In the second contest Radley settled to a more solid and sustainable rhythm than they had achieved in the first race and by the time they passed the UTRC boathouse, with cries of encouragement ringing out from the home supporters, Radley had established a commanding lead over Upper Thames and were drawing away whilst taking fewer strokes per minute than their rivals.
With the iconic Temple Island and the end of the race drawing closer Radley were not quite able to break clear and the hirsute Upper Thames men, realising they were about to be humiliated by a crew of fresh-faced schoolboys, threw everything they could into getting back on terms.

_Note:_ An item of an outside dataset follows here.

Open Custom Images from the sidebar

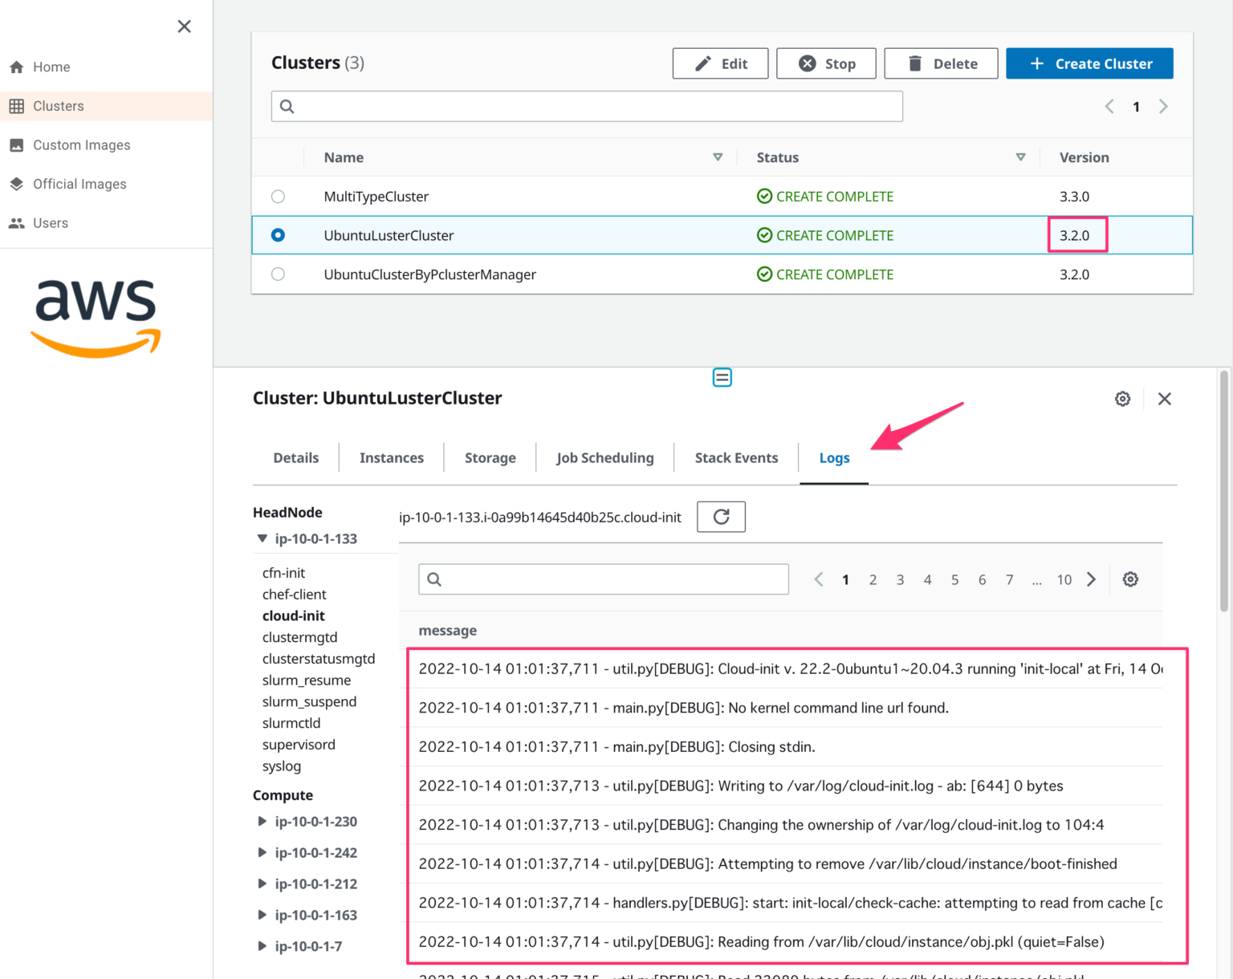[81, 144]
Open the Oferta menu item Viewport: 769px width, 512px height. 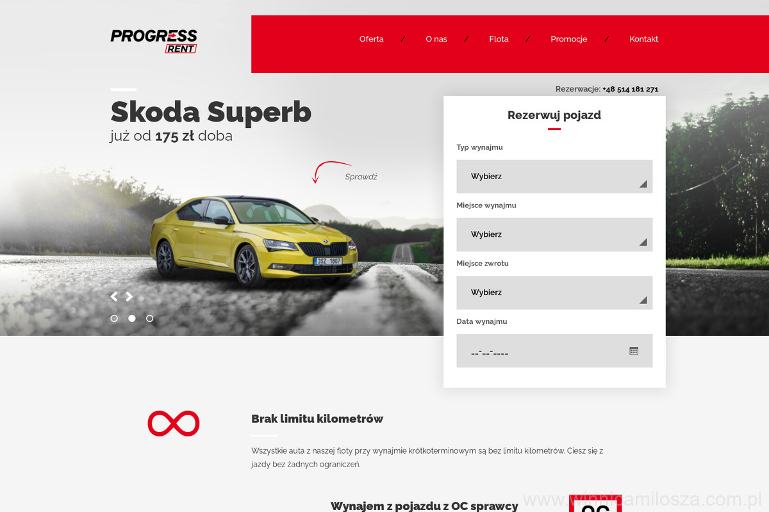[372, 39]
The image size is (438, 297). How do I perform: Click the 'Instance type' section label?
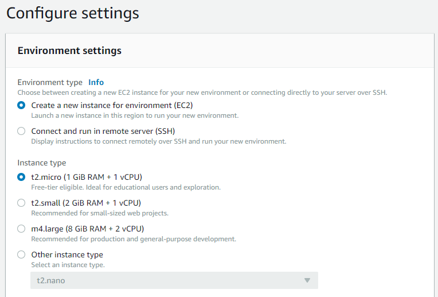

Sadly, for the relatively inexperienced Radley coxswain, local knowledge and the more assertive tweaking of the Upper Thames rudder strings saw him manoeuvred out of the best line and somehow Upper Thames just managed to cross the finish line with their bow ball just in front. All in all it was a hugely rewarding and valuable experience for the Radley crew, and the UTRC men completed the morning with their reputation still - more or less - intact.
Caption: Radley lead Upper Thames R.C.
Caption: Eyeing up the opposition before the race.
Photos by Hugh Elwes.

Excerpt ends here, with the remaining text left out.